START Input data
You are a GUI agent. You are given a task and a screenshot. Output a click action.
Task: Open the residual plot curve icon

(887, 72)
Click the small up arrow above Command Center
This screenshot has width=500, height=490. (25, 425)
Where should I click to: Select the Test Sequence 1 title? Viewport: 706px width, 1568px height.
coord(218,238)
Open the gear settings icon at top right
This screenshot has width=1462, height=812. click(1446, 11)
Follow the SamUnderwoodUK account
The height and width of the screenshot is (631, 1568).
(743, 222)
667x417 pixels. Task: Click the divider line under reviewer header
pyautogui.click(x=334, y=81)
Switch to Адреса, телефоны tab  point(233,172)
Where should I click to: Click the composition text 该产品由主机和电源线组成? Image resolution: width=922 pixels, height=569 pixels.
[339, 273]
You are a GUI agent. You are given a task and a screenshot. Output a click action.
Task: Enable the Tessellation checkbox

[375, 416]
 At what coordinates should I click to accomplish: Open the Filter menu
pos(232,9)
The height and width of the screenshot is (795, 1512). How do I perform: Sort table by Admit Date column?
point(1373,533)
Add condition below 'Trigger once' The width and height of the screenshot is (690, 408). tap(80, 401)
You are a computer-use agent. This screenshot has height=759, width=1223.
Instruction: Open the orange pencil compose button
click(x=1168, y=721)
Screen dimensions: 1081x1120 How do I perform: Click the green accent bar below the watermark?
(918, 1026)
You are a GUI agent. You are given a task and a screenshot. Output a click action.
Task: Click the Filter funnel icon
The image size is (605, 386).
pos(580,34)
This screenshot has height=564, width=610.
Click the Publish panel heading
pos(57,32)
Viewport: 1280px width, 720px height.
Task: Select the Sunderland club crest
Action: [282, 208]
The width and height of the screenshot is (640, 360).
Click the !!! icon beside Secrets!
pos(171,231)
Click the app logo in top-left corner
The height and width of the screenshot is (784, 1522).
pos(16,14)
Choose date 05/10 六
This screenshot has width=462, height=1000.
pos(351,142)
END Input data
• What is needed: Your answer should be the lines from the one containing "Add condition below" through the last line of the records, repeated exactly and with nothing added.

• Exercise response:
Add condition below 'Trigger once' The width and height of the screenshot is (690, 408). tap(80, 401)
You are a computer-use agent. This screenshot has height=759, width=1223.
Instruction: Open the orange pencil compose button
click(x=1168, y=721)
Screen dimensions: 1081x1120 How do I perform: Click the green accent bar below the watermark?
(918, 1026)
You are a GUI agent. You are given a task and a screenshot. Output a click action.
Task: Click the Filter funnel icon
The image size is (605, 386).
pos(580,34)
This screenshot has height=564, width=610.
Click the Publish panel heading
pos(57,32)
Viewport: 1280px width, 720px height.
Task: Select the Sunderland club crest
Action: [282, 208]
The width and height of the screenshot is (640, 360).
Click the !!! icon beside Secrets!
pos(171,231)
Click the app logo in top-left corner
The height and width of the screenshot is (784, 1522).
pos(16,14)
Choose date 05/10 六
This screenshot has width=462, height=1000.
pos(351,142)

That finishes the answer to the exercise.